Alta Asks Live: Ken Layne
Wednesday, December 9 at 12:30 p.m. Pacific time
If anyone knows about the mysteries and secrets held within the Mojave Desert, it’s Ken Layne. Desert Oracle: Volume 1: Strange True Tales from the American Southwest is Layne’s handy field guide to one of his favorite slices of the West. The podcast host, publisher, and writer will join Alta managing editor Blaise Zerega on Wednesday, December 9 at 12:30 p.m. Pacific time to dig into the desert’s quirky past and present, and take us on a digital journey through the massive, magical Mojave.
ABOUT THE AUTHOR
Ken Layne publishes Desert Oracle and hosts its companion radio show and podcast from a haunted old compound in the great Mojave wilderness, one of four American deserts he has called home.
ABOUT THE BOOK
The cult-y pocket-size field guide to the strange and intriguing secrets of the Mojave―its myths and legends, outcasts and oddballs, flora, fauna, and UFOs―becomes the definitive, oracular book of the desert.

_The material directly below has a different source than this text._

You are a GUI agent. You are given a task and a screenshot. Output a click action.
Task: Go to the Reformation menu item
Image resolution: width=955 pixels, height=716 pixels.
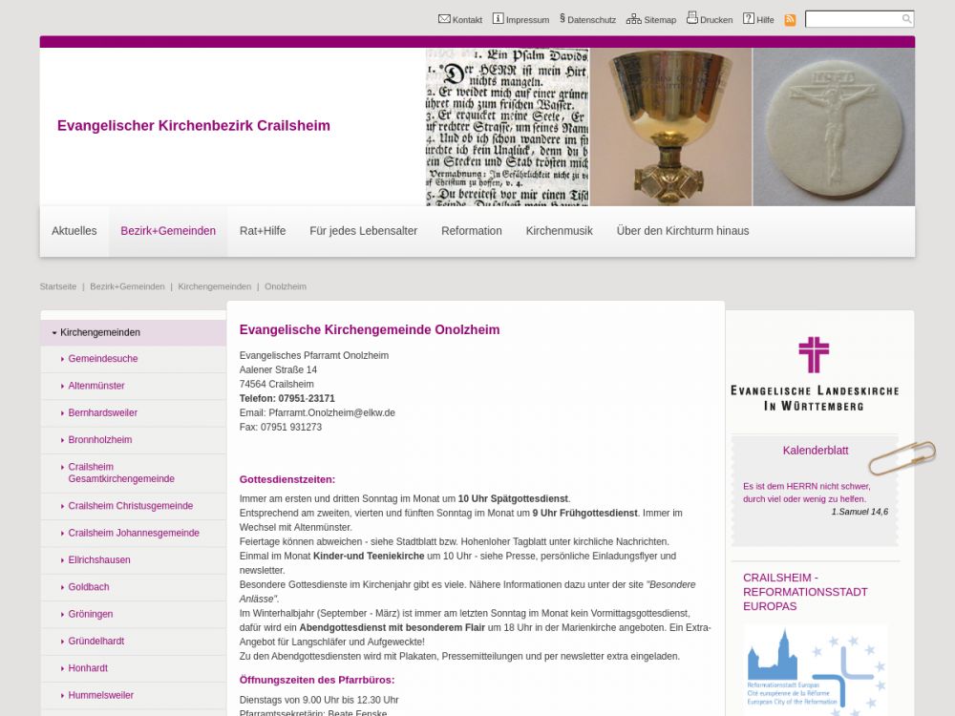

For the past five years, Desert Oracle has existed as a quasi-mythical quarterly periodical available to the very determined only by subscription or at the odd desert-town gas station or the occasional hipster boutique, its canary-yellow-covered 44-page issues handed from one curious desert zealot to the next, word spreading faster than the printers could keep up. It became a radio show, a podcast, a live performance. Now, for the first time―and including both classic and new, never-before-seen revelations―Desert Oracle has been bound between two hard covers and is available to you.
Straight out of Joshua Tree, California, Desert Oracle is “the Voice of the Desert”: a field guide to the strange tales, singing sand dunes, sagebrush trails, artists and aliens, authors and oddballs, ghost towns and modern legends, musicians and mystics, scorpions and saguaros out there in the sand. Desert Oracle is your companion at a roadside diner, around a campfire, in your tent or cabin (or high-rise apartment or suburban living room) as the wind and the coyotes howl outside at night.
From journal entries of long-deceased adventurers to stray railroad ad copy, and musings on everything from desert flora, rumored cryptid sightings, and other paranormal phenomena, Ken Layne’s Desert Oracle collects the weird and the wonderful of the American Southwest into a single, essential volume.